Bonjour Emmanuel. En 2013, on avait quitté BeIn Sports et le cyclisme sur les Mondiaux. Cette semaine, on a retrouvé le Tour Down Under sur vos antennes. Comment se passe la reprise ?

Ca se passe bien, avec beaucoup de plaisir, comme à chaque début de saison. Il y a des enjeux nouveaux, donc un peu d’excitation. Et c’est un plaisir de proposer aux abonnés de BeIn Sports la première épreuve World Tour de la saison. D’autant que cette année, il y avait une volonté des organisateurs de durcir la course, alors qu’avant c’était essentiellement une course de sprinteurs. Mais c’est en train de changer, on l’a vu l’an dernier avec la victoire de Slagter, et ce fut encore plus difficile cette semaine. Ca donne donc une première tendance sur les conditions des coureurs et ça permet d’avoir un peu de visibilité sur ce qu’il va se passer dans les prochaines semaines et les prochains mois.

On sent dans tes propos que tu es un grand fan de vélo, quelqu’un qui s’y connait, alors tout simplement, qu’est-ce que ça fait de pouvoir commenter les plus belles courses de l’année en étant un passionné comme toi ?
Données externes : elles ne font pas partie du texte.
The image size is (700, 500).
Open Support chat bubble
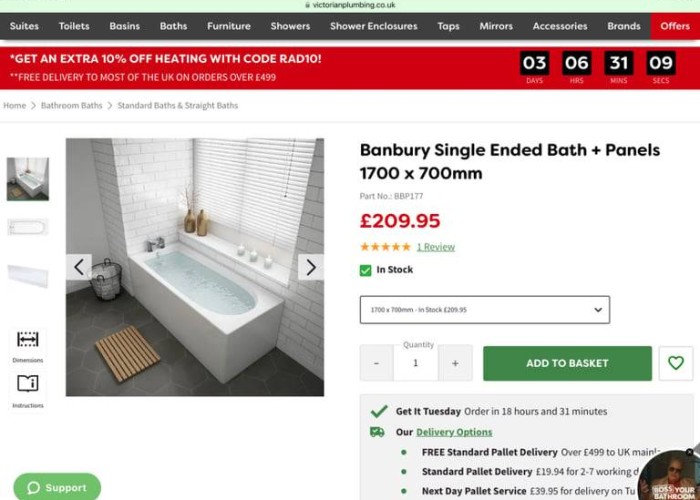point(57,487)
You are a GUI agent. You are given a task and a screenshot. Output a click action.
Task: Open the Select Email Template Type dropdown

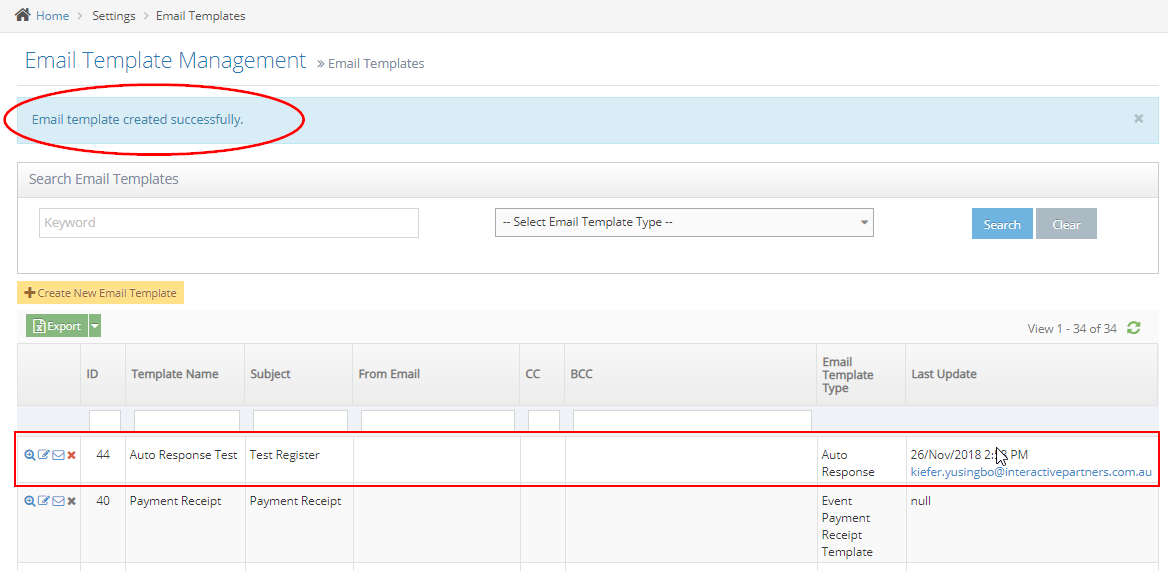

C’est évidemment l’aboutissement, parce que ça permet de vibrer. C’est la grande différence entre un commentateur qui aime profondément le sport qu’il commente et un autre qui le fait parce que c’est son boulot. Celui qui aime son sport, il va le vivre à 100 %, il va vouloir l’expliquer, avoir un côté pédagogue, ce que j’essaie de faire. Car il se passe toujours quelque chose dans le vélo, et pour l’expliquer de la meilleure façon, il faut connaître les tactiques, être capable d’anticiper les scénarii… Mais il y a aussi ce côté vrai passionné, et parfois c’est bien de trouver l’équilibre entre le passionné et le journaliste pour essayer de faire vivre pleinement l’évènement aux abonnés.

Tu dis qu’il faut être pédagogue, c’est encore plus important sur BeIn Sports, où la majorité des abonnés sont venus pour le foot au départ, non ?

C’est vrai, et la grande différence de BeIn Sports avec les autres chaînes, c’est que nous, on se doit d’être des vrais spécialistes. Parce que l’abonné qui paye onze euros pour voir du cyclisme ou un autre sport sur BeIn Sports, même si ce n’est pas cher compte tenu du portefeuille de droits et de ce que propose la chaîne, il doit être pleinement satisfait. On est donc obligés d’avoir un regard de spécialistes, c’est comme ça que je le conçois, c’est comme ça que la chaîne le conçoit également. Alors il faut aussi être pédagogues parce que c’est vrai, il y a beaucoup d’abonnés qui ne découvrent pas forcément le cyclisme, mais le redécouvrent, avec un traitement éditorial particulier.

Pour toi aussi, on imagine donc que ça a été particulier puisqu’à la base, tu ne venais pas spécifiquement pour le cyclisme…

Si, quand même. Quand Charles Biétry et Florent Houzot m’ont recruté, ils avaient déjà à l’esprit de m’utiliser dans le cyclisme. Après, j’ai une certaine polyvalence qui me permet de faire autre chose, et c’est une bonne chose de ne pas être que dans le vélo, même si c’est un sport très particulier pour moi. Mais quand je suis arrivé sur BeIn Sports, je savais que j’aurais l’opportunité de commenter du cyclisme.

Pour parler un peu de la programmation maintenant, est-ce que tu peux nous éclairer sur le programme de diffusions ? Après le Tour Down Under, il y aura le Qatar, puis on retrouvera les mêmes épreuves qu’en 2013 ?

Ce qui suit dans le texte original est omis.